D ans de nombreux pays, les plaques d’immatriculation des voitures livrent des informations utiles qui permettent de saisir certains aspects du pays. Aux Etats-Unis, elles sont souvent décorées en fonction de l’Etat d’où les automobilistes sont originaires. En France, pendant longtemps, les derniers chiffres permettaient de connaître les départements et souvent les parents occupaient leurs enfants en leur demandant le nom des préfectures voire des sous-préfectures. Au Japon, si l’on est capable de lire les kanji, on peut savoir de quelle ville ou de quel arrondissement (dans le cas des grandes villes) viennent les propriétaires.
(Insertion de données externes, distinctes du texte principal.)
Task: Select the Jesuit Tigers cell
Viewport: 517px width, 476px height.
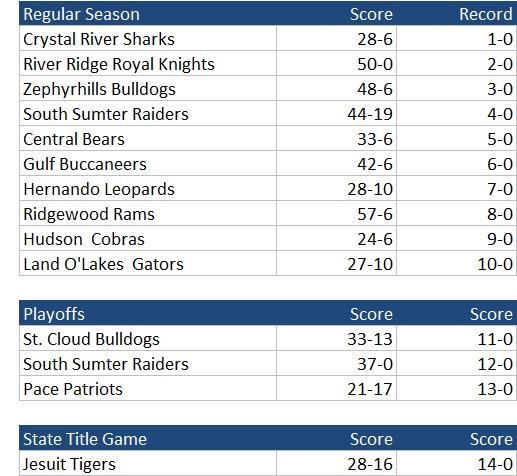Action: point(148,463)
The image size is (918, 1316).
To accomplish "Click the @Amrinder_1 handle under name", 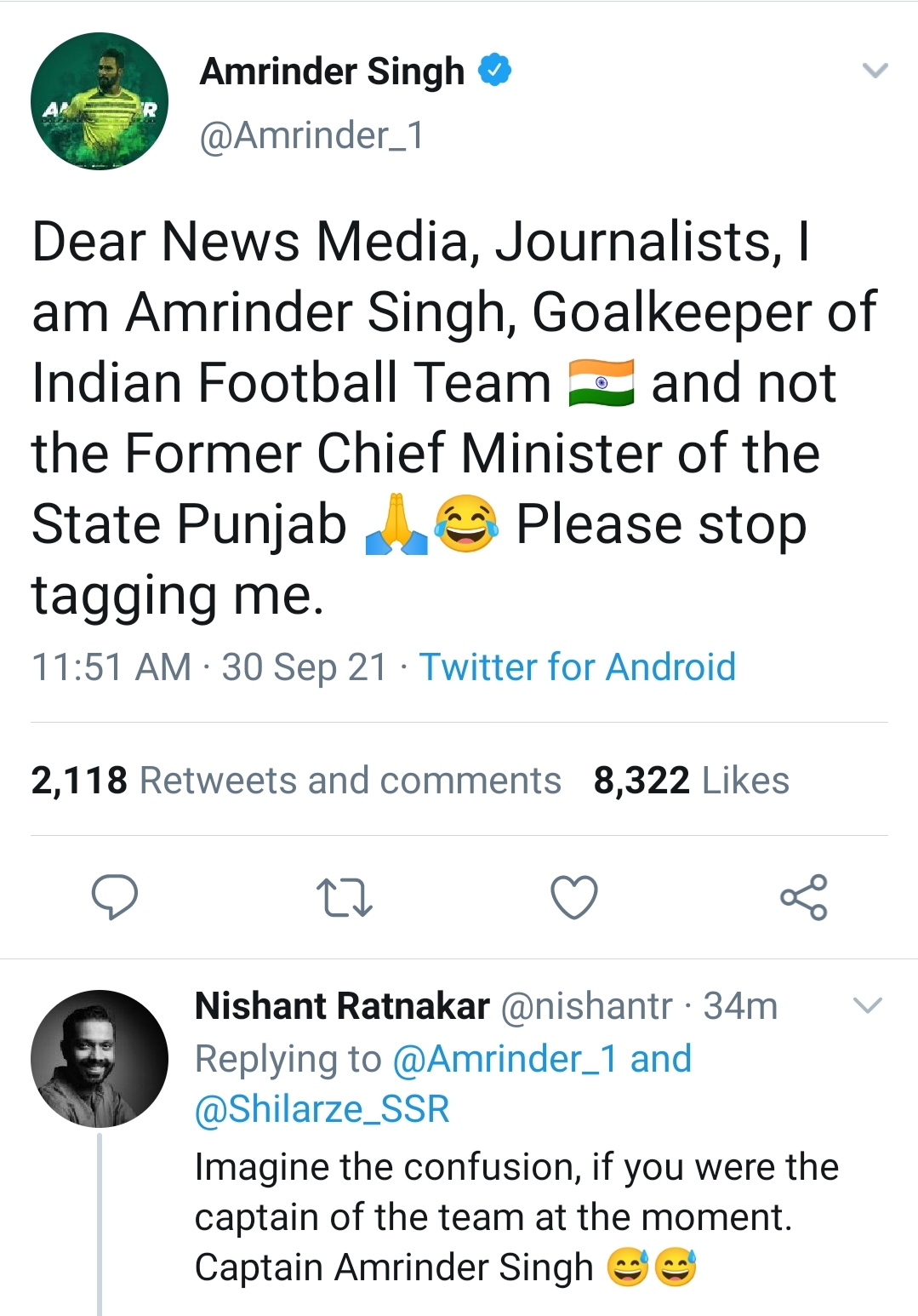I will click(x=311, y=135).
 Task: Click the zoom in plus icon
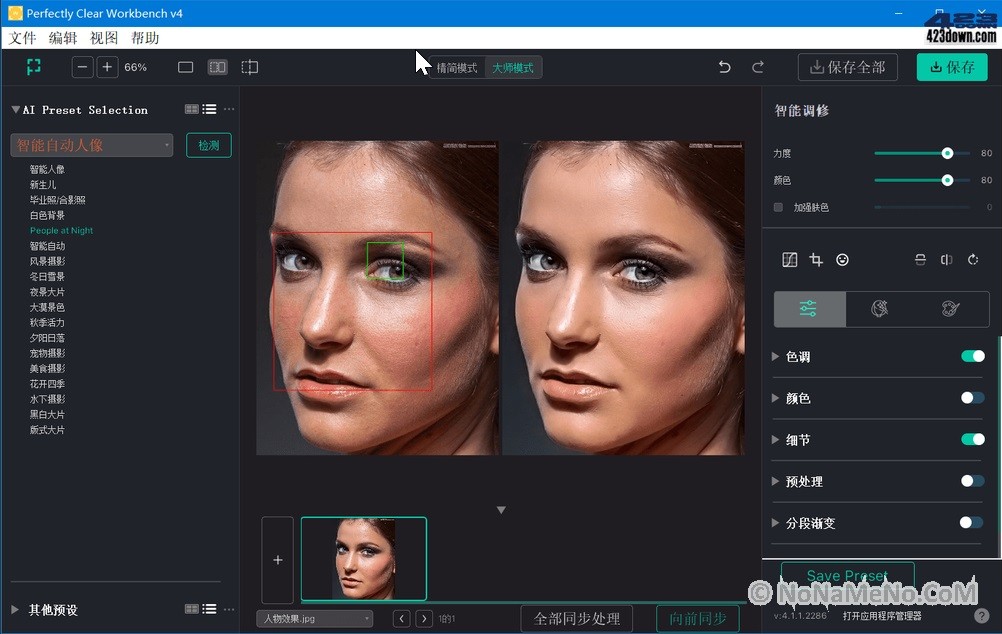tap(107, 67)
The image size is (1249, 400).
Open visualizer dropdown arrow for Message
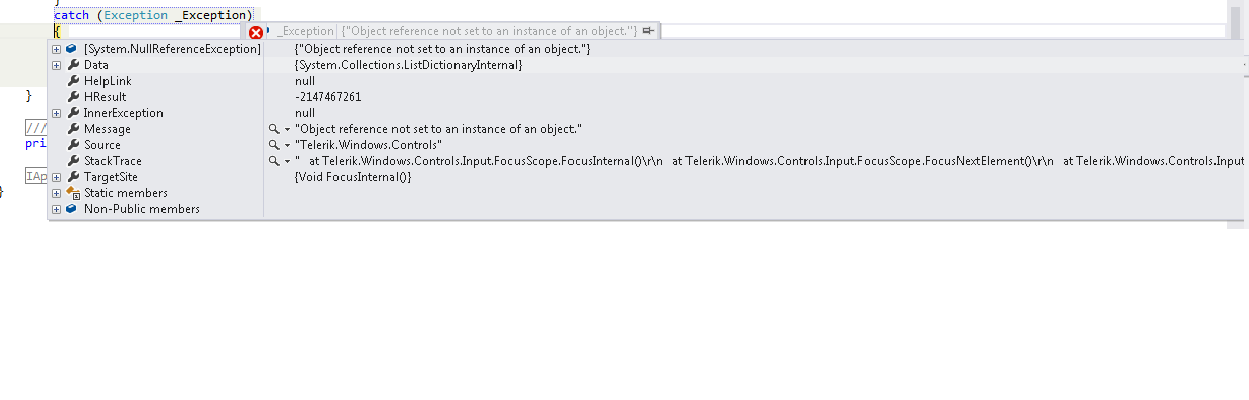(287, 129)
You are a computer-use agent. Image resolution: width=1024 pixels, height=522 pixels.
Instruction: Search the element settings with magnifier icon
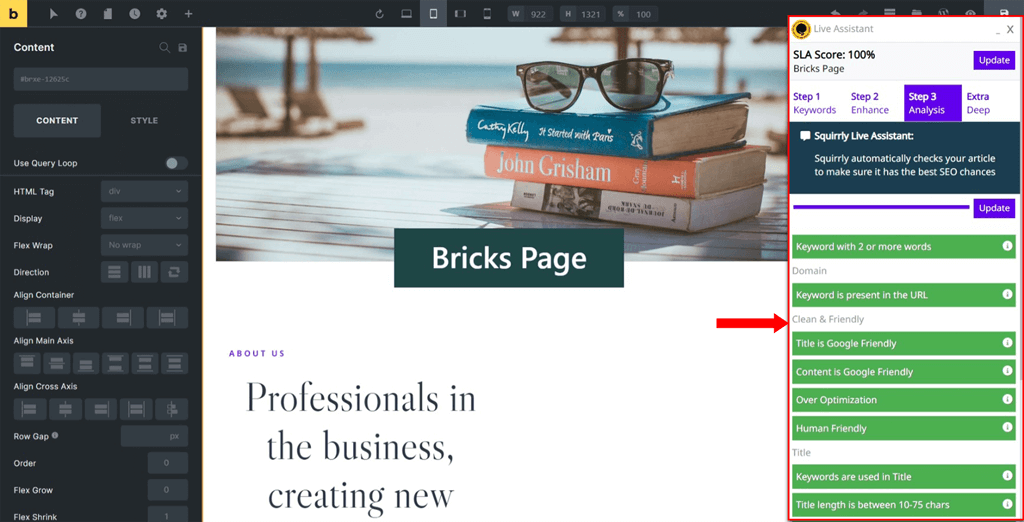click(165, 47)
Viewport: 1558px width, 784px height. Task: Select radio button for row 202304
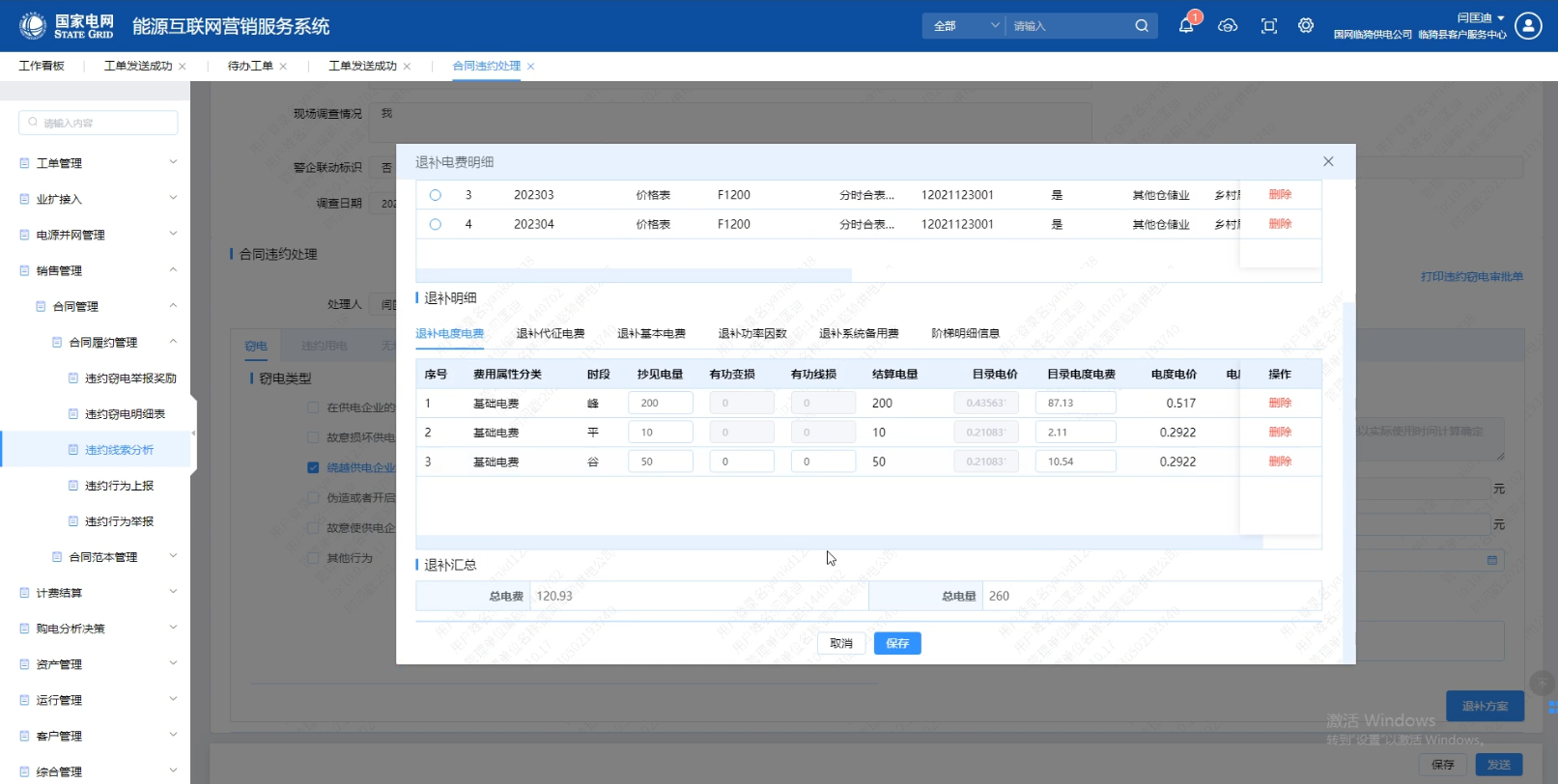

Mais grâce à la couleur de la plaque d’immatriculation, on peut aussi connaître le type de véhicule et son statut. La plaque blanche indique qu’il s’agit d’un véhicule ordinaire appartenant à une personne privée, la plaque verte signifie qu’il appartient à une entreprise et enfin la plaque jaune ou la plaque verte avec inscriptions en jaune désigne les keijidôsha, K-cars ou voitures légères dont la cylindrée ne doit pas dépasser les 660 cc et dont la longueur ne doit pas excéder les 3,40 mètres selon les dernières normes établies en 1998.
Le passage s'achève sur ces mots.